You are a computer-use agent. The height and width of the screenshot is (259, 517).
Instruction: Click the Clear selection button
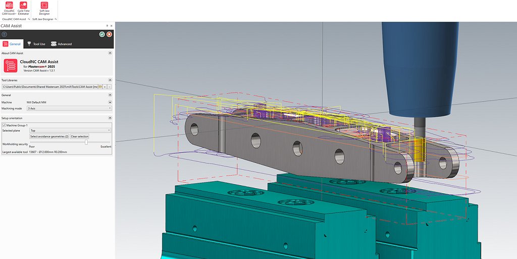(x=79, y=137)

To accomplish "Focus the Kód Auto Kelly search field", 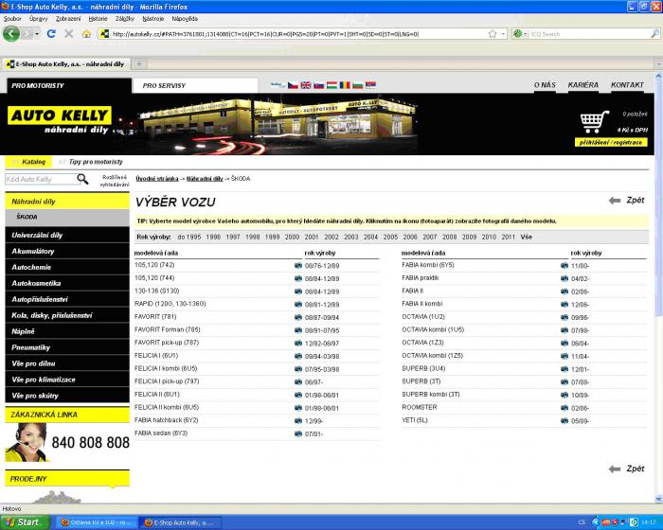I will coord(40,178).
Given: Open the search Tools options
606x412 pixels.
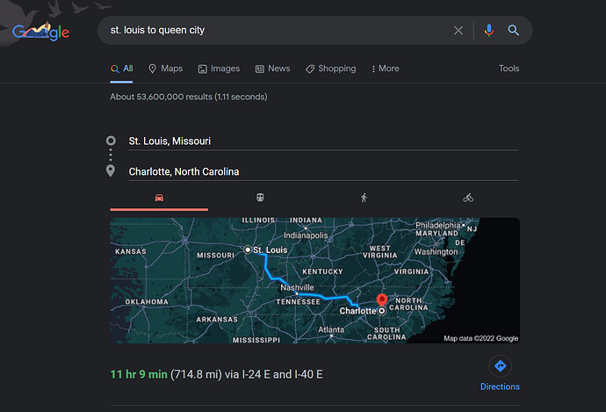Looking at the screenshot, I should 509,69.

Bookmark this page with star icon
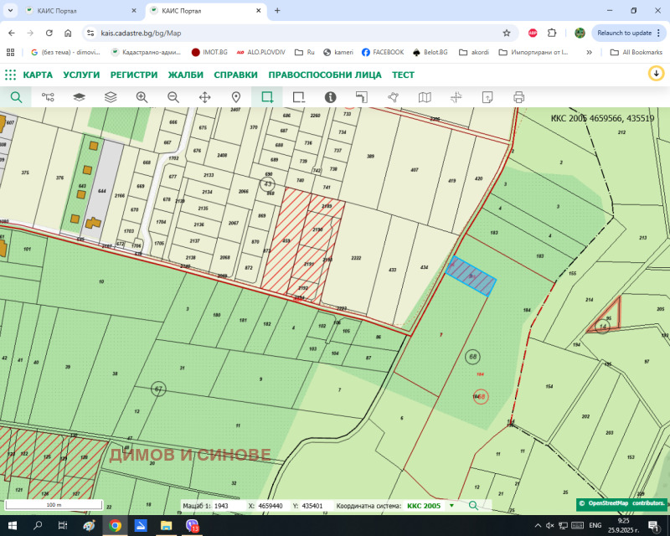pyautogui.click(x=507, y=33)
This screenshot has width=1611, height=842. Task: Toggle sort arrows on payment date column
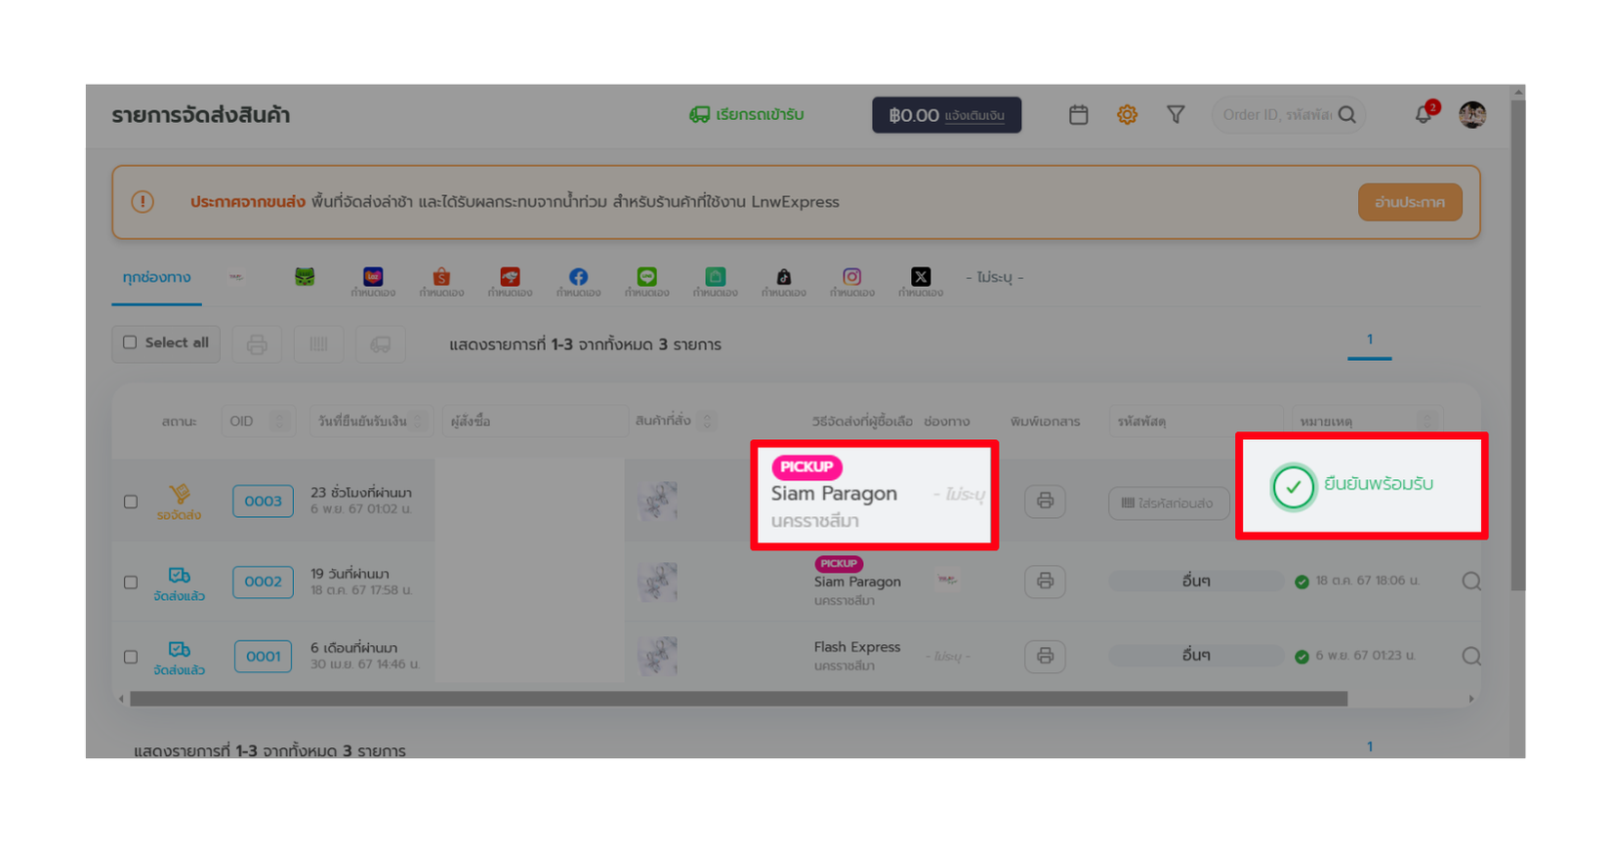point(418,421)
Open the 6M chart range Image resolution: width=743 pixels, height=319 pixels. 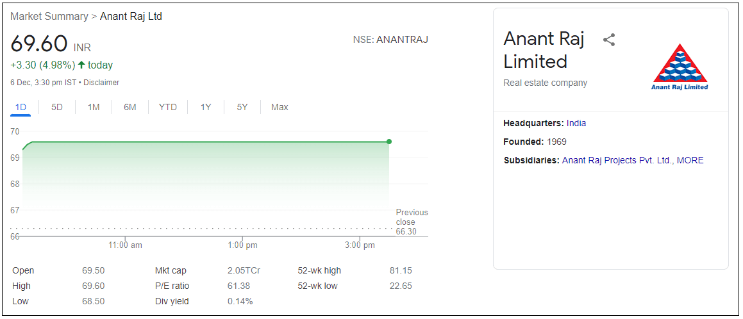(x=130, y=107)
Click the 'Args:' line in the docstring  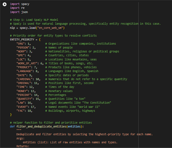tap(20, 139)
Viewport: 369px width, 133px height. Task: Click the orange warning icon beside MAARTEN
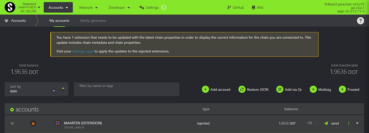33,123
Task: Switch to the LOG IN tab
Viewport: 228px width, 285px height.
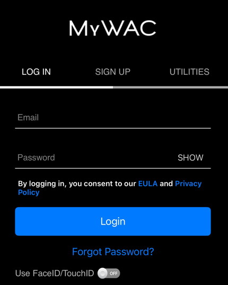Action: click(36, 72)
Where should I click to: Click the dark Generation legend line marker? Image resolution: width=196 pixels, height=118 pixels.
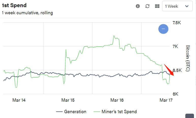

- - -

## ASSIGNMENT
Only the lines from the one containing "Task: Switch to the LOG IN tab" through the end of the listing above should be reproduced, exactly as they stand. Leave the pictures out.

## ANSWER TO THE PROBLEM
Task: Switch to the LOG IN tab
Viewport: 228px width, 285px height.
Action: click(36, 72)
Where should I click to: Click the dark Generation legend line marker? Image resolution: width=196 pixels, height=118 pixels.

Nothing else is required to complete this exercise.